## RECORDS FOR PROCESSING
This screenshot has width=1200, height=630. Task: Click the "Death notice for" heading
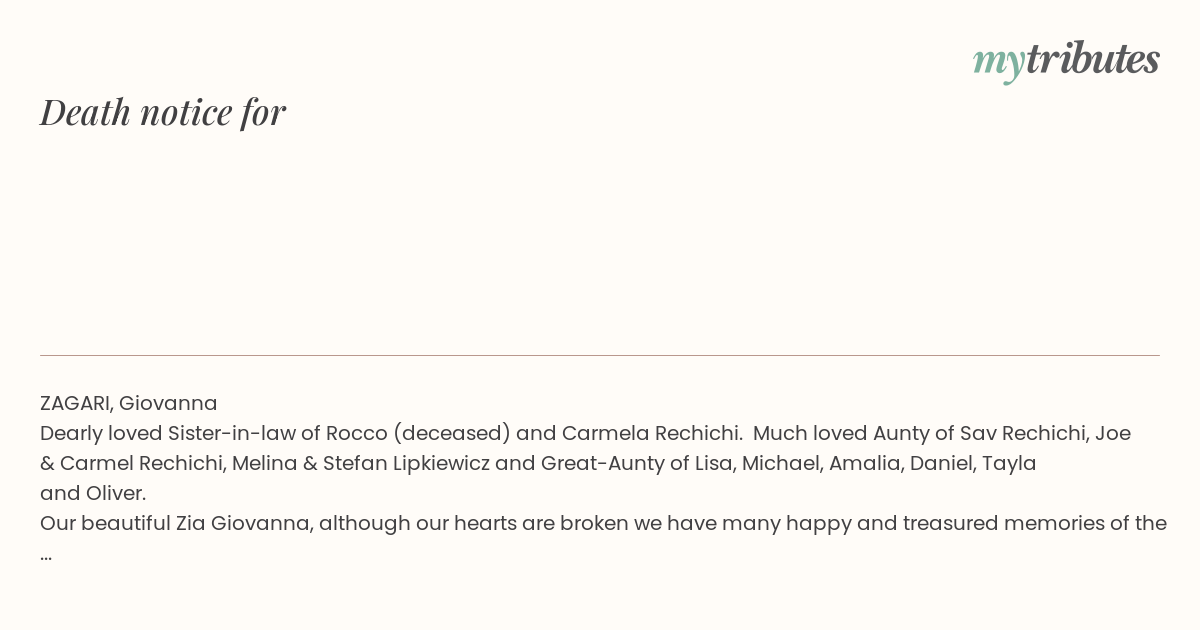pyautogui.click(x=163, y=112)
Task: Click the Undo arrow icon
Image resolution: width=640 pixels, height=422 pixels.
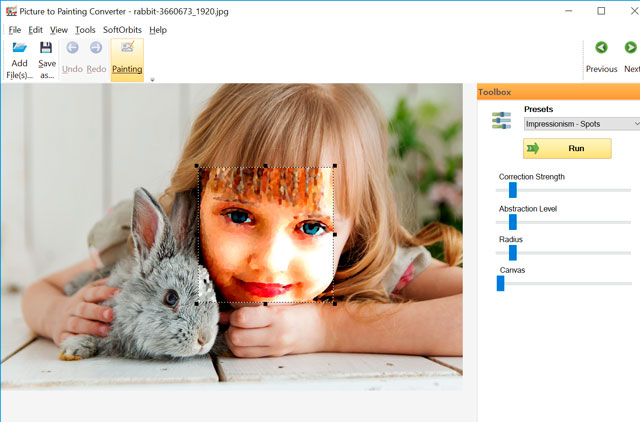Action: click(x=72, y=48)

--

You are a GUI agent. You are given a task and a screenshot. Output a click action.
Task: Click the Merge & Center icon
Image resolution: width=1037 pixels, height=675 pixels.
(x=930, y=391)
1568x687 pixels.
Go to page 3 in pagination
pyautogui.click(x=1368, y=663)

## HOW TO COMPLETE THIS TASK
If a line in the material above contains "icon", show that line.

## WRITTEN ANSWER
Task: Click the Undo arrow icon
Task: Click the Merge & Center icon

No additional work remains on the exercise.